Guest Essays, Letters to the Editor, Opinion

Guest essay: Not as simple as ‘trap, neuter, adopt’

by Stephanie Faulkiner

As a member of the Monongalia County Animal Welfare Network (MCAWN), I am responding to the guest essay written by the Animal Care and Control Issues Manager for PETA (DP-11-11-23). MCAWN would like to clarify why trap, neuter adopt is not a realistic solution to the very much “man-made” feline overpopulation problem in Monongalia County, as well as every other county in West Virginia.

Out initial reaction was disappointment. Why would a fellow activist attack local boots-on-the-ground rescuers from their office in another state while failing to even comment on how reprehensible the actual mass killing of owned and community cats was?

Feral cats do not exist because of rescuers. Feral cats exist because of irresponsible pet owners and non-existent animal welfare laws. Many pet owners do not feel the need to fix their cats because they are indoor pets, until they get out.

Female cats can produce up to three litters a year. These litters average four to six kittens. Female kittens can become pregnant within four months. One unaltered female cat has the potential to add another 500-plus cats per year to the population.

Many people read statistics like this and say things like, “This is why I fix the females,” but male cats can reproduce with multiple females indiscriminately, so it is imperative that all cats be fixed when they are the appropriate age. In addition to population control, it also makes them less likely to develop life threatening diseases like pyometra and testicular cancer.

As rescuers, we do not adopt cats out to people who plan to let them roam outdoors. As humans, we understand that if someone has abandoned their cat outdoors and we are unable to take it in ourselves that it is imperative to alter and vet that cat to give it the best chance possible at survival.

The original letter stated that rescuers do nothing to protect community cats from dangers they face by living outdoors. While it is true that we are not able to protect them from predators (human and animal), cars and illness, our proactive spay/neuter programs do reduce colony sizes. Many community cat caregivers provide shelters with straw, medication when available and, when resources are available, the more friendly cats are placed into foster homes to be socialized so that they can be adopted. We are all too aware of the plight of outdoor cats, and we are doing the absolute best that we can for them.

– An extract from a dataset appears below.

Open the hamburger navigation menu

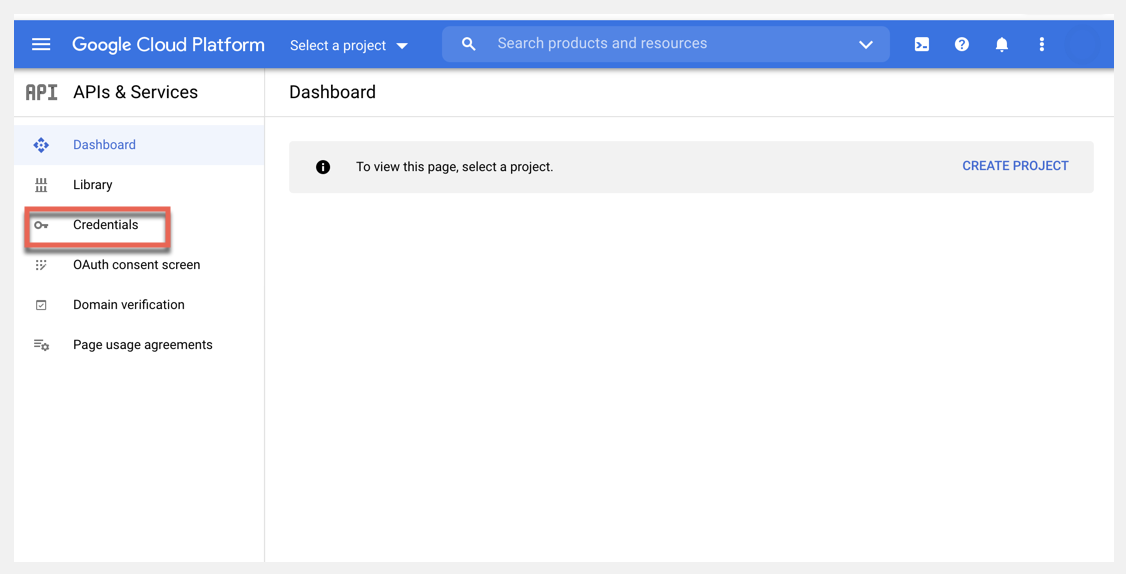click(x=41, y=44)

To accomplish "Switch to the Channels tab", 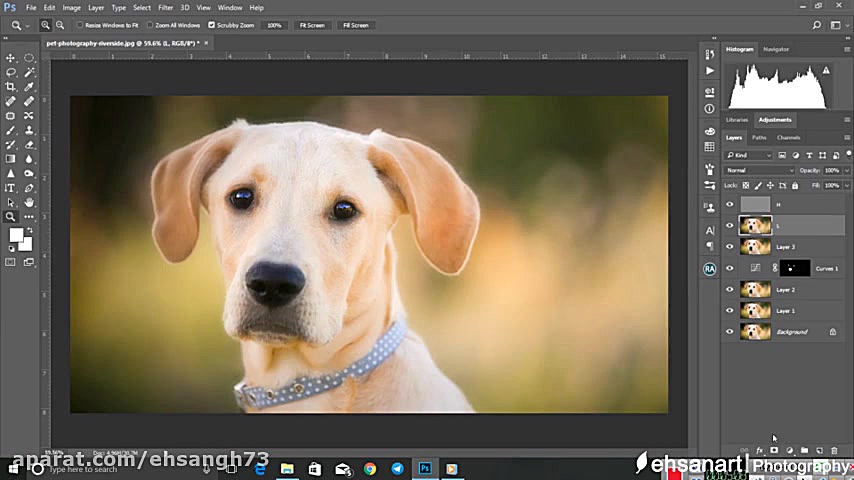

Many animal protection bills have been submitted to the West Virginia Legislature. They are always shot down or picked apart to the point that they remove protections that are already in place. One would think that an organization with resources such as PETA may be more inclined to help lobby for our homeless animals instead of attacking those who are trying to improve their welfare and prevent more of them from being born into suffering.

In 2022, PETA’s Virginia shelter received 1,740 cats, 1,728 of which were owner surrendered. 1,374 of those cats were euthanized, and only 15 were adopted. The remainder were transferred to other shelters. Why does PETA think that community cat caregivers can adopt out completely unsocialized cats when it can’t even rehome socialized owner surrenders? Our organization is open to workable suggestions, as well as any resources that could effectively help combat the problem at hand, but we certainly don’t need a lecture.

Stephanie Faulkiner is a member of the Monongalia County Animal Welfare Network and the Marketing Outreach Coordinator for Spay Neuter Incentive Program of West Virginia (SNIP WV), a high yield, low-cost clinic located in Morgantown.